***** STORED DATA

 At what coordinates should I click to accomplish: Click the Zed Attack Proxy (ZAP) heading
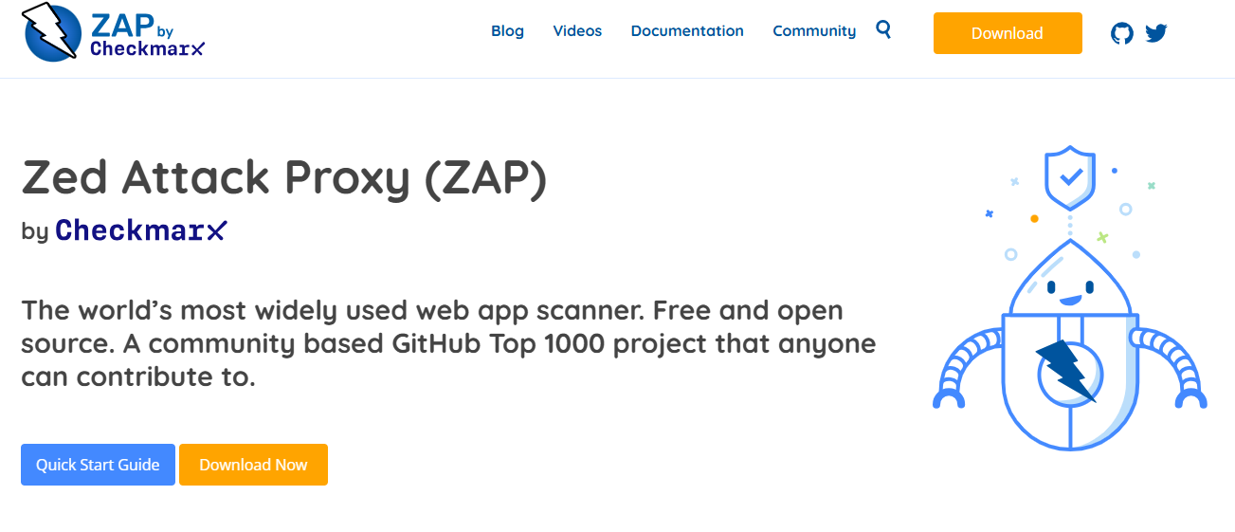coord(284,178)
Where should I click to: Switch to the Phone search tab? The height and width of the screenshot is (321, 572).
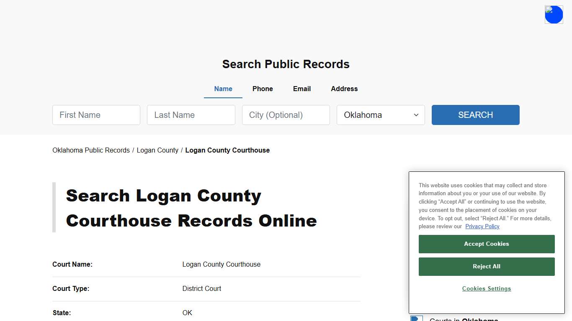click(x=263, y=89)
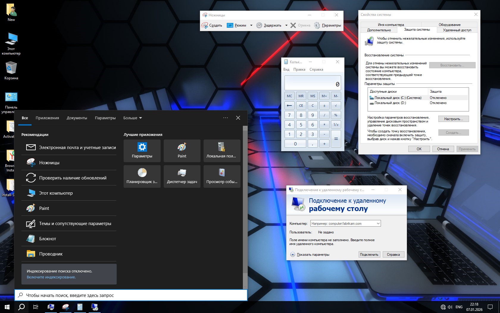Expand Режим dropdown arrow in Ножницы

click(x=251, y=25)
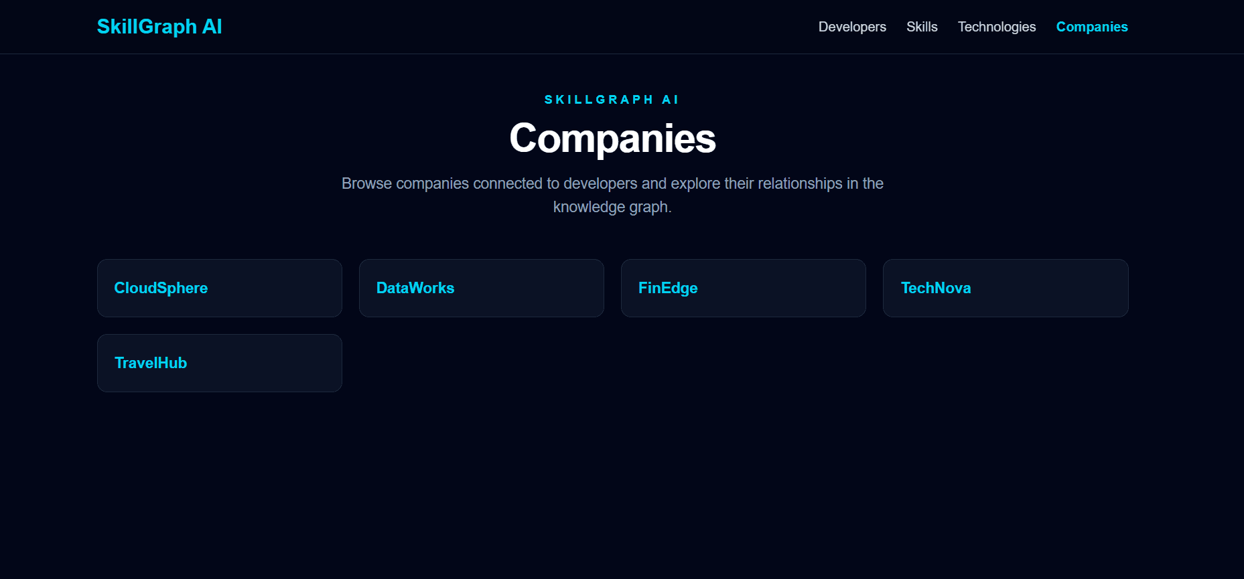
Task: Select the active Companies nav tab
Action: click(x=1092, y=27)
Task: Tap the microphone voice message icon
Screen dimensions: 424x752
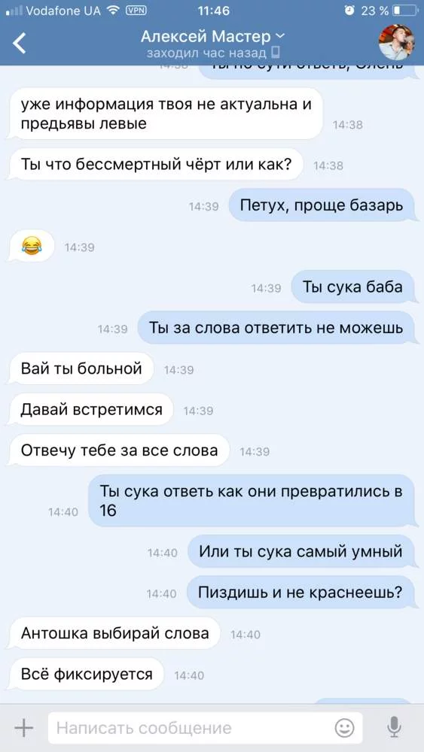Action: click(x=394, y=728)
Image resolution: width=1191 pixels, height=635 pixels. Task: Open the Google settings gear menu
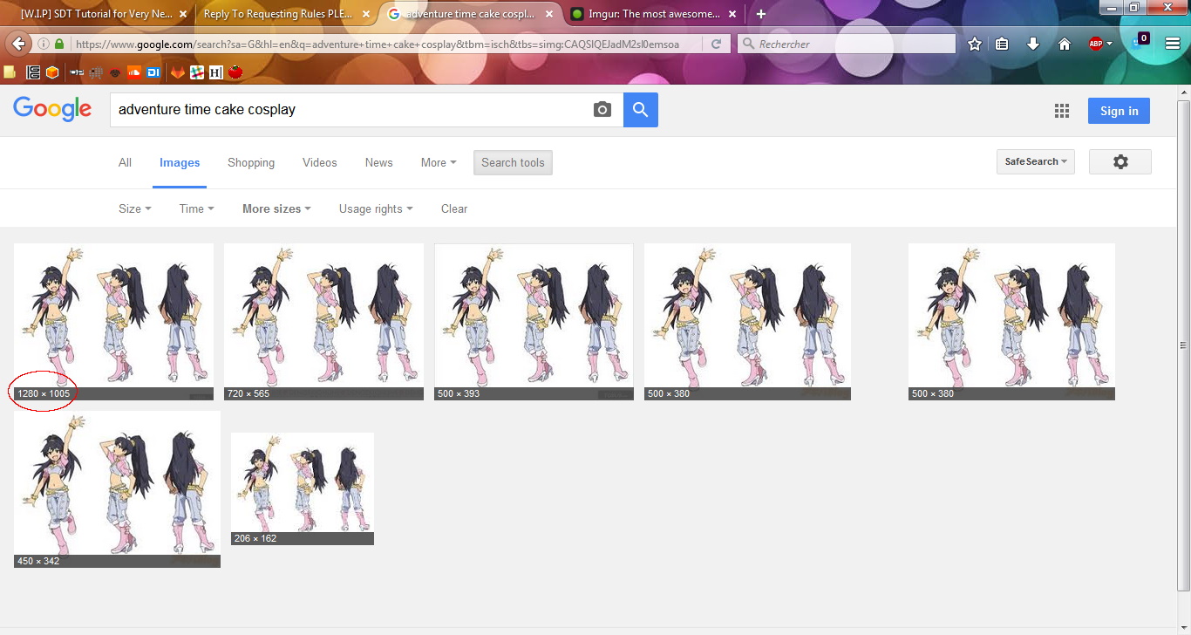(1120, 161)
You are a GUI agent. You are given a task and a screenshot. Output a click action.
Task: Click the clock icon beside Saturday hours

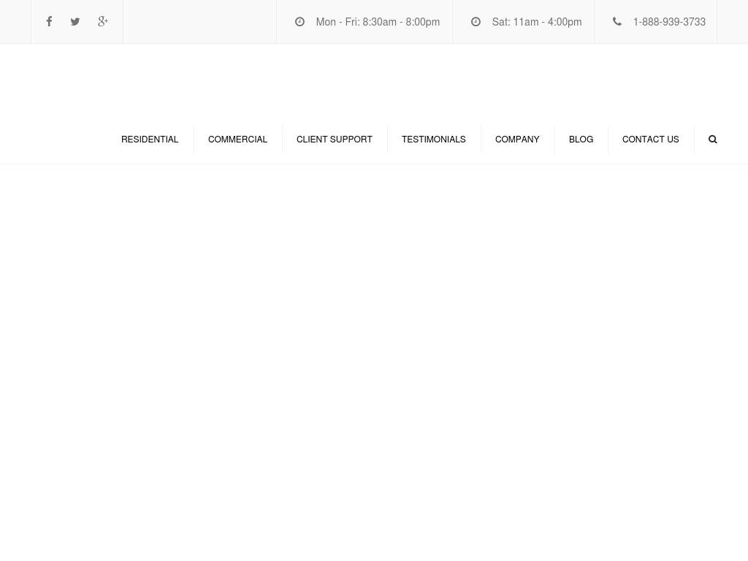point(476,22)
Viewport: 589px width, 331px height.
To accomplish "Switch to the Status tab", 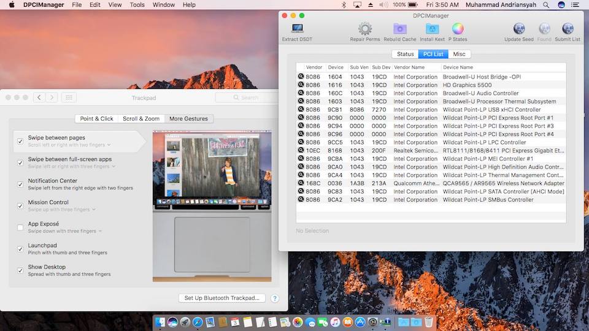I will tap(405, 54).
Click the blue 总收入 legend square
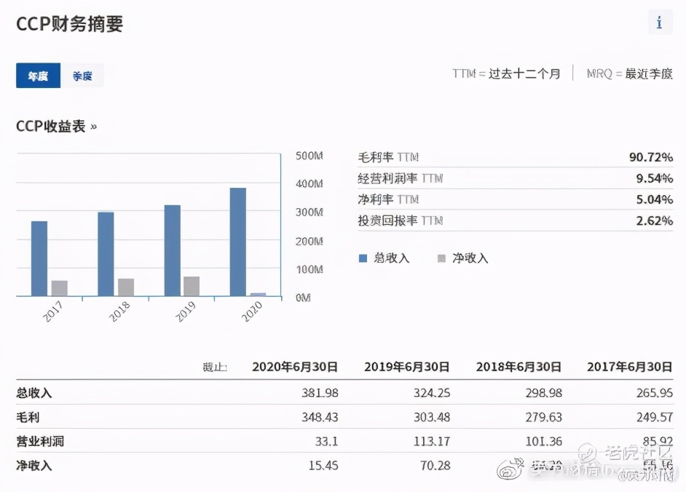This screenshot has width=686, height=492. tap(363, 258)
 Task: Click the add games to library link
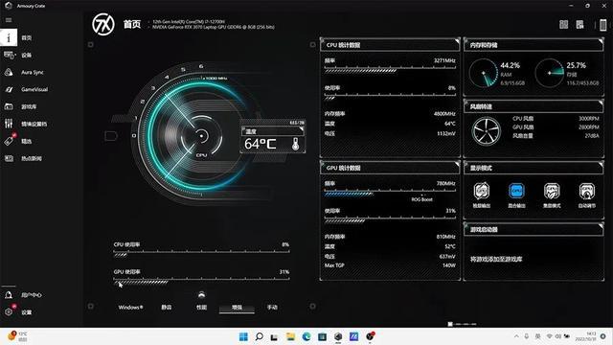coord(496,259)
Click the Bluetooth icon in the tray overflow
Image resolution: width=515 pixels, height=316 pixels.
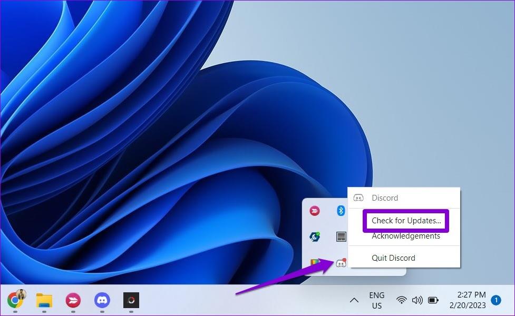(339, 210)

**********

Copy exactly the lines running from the beginning of the listing through the line that has "Viewport: 589px width, 331px height.". Drop the pictures.

* _ANSWER SECTION_:
 At what coordinates should I click to accomplish: Click the Zed Attack Proxy (ZAP) heading
coord(284,178)
Where should I click to: Switch to the Phone search tab? The height and width of the screenshot is (321, 572).
click(x=263, y=89)
Expand Режим dropdown arrow in Ножницы

click(x=251, y=25)
Task: Select the active Companies nav tab
Action: click(x=1092, y=27)
Task: Tap the microphone voice message icon
Screen dimensions: 424x752
Action: click(x=394, y=728)
Image resolution: width=1191 pixels, height=635 pixels. Task: Open the Google settings gear menu
(1120, 161)
You are a GUI agent. You are given a task and a screenshot. Output a click action.
Task: Click the clock icon beside Saturday hours

point(476,22)
Viewport: 589px width, 331px height.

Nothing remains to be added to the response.